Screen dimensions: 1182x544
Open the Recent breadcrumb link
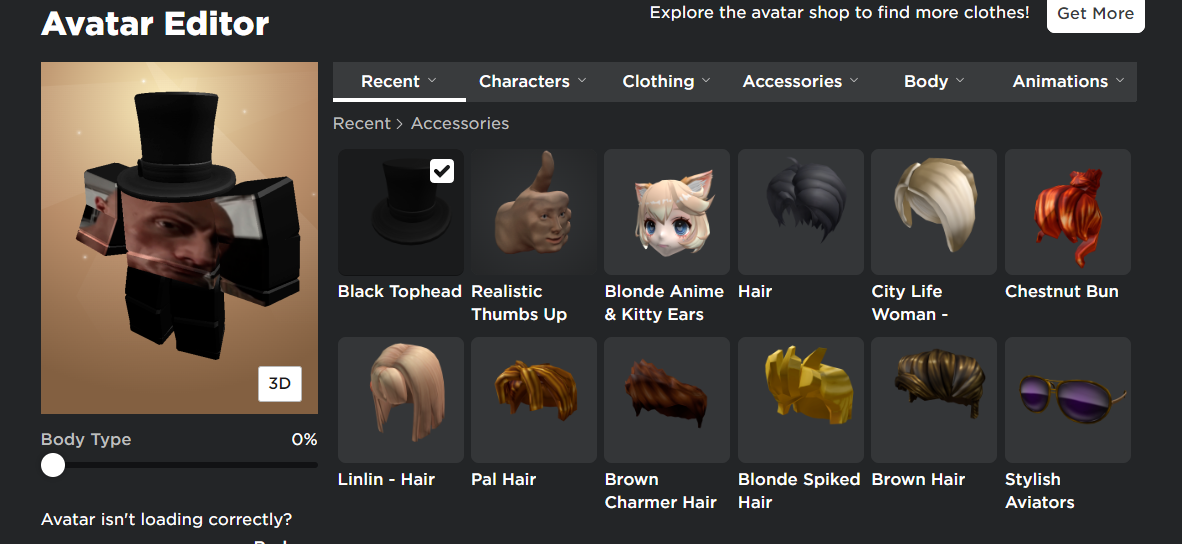[x=362, y=124]
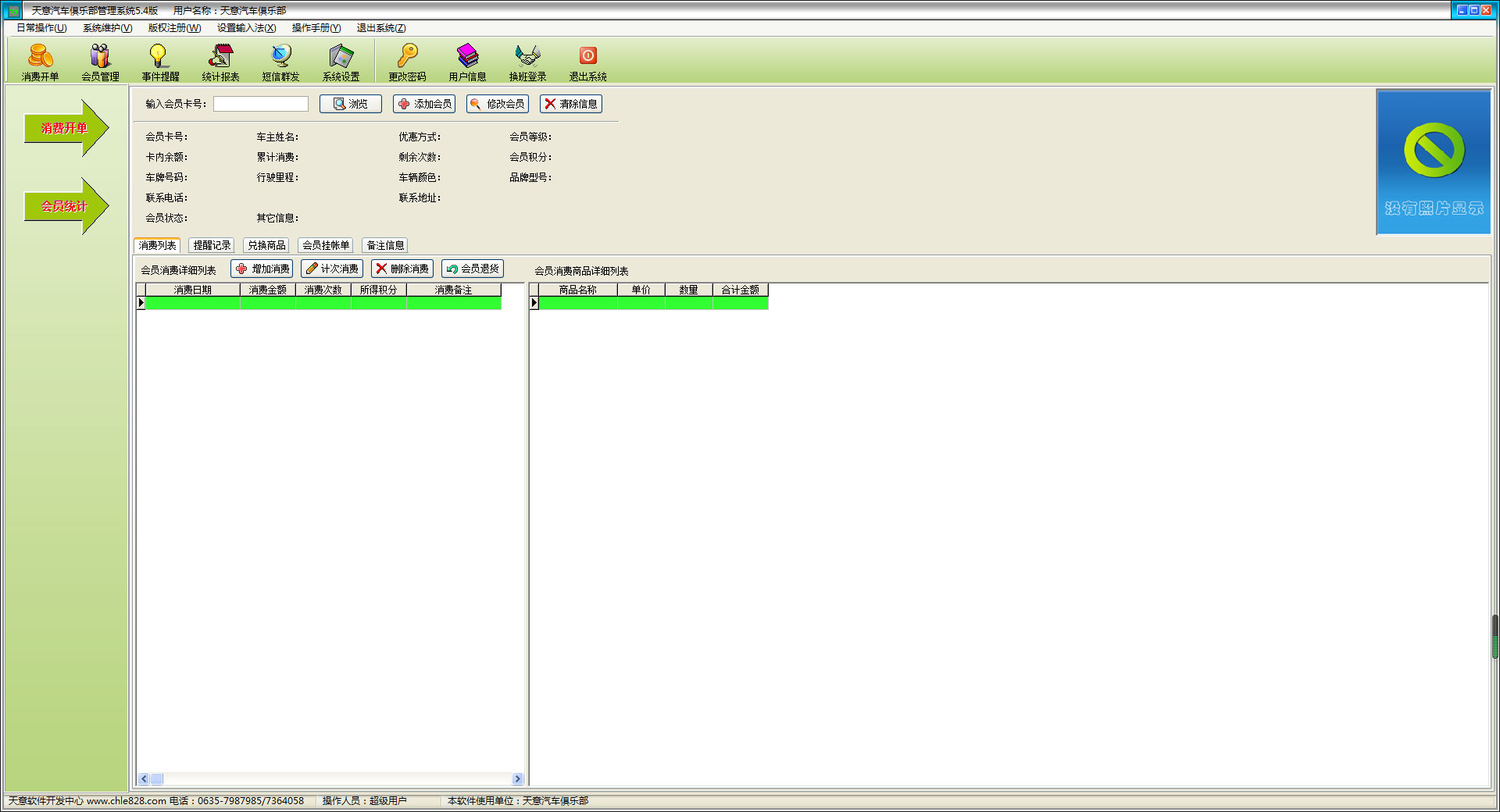
Task: Open the 日常操作 menu
Action: click(41, 28)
#####
## [Work request]
Without including a single picture, restate all of the data word for word.

## [Exercise response]
Screen dimensions: 1182x544
Open the Recent breadcrumb link
[x=362, y=124]
Task: Open the 日常操作 menu
Action: click(41, 28)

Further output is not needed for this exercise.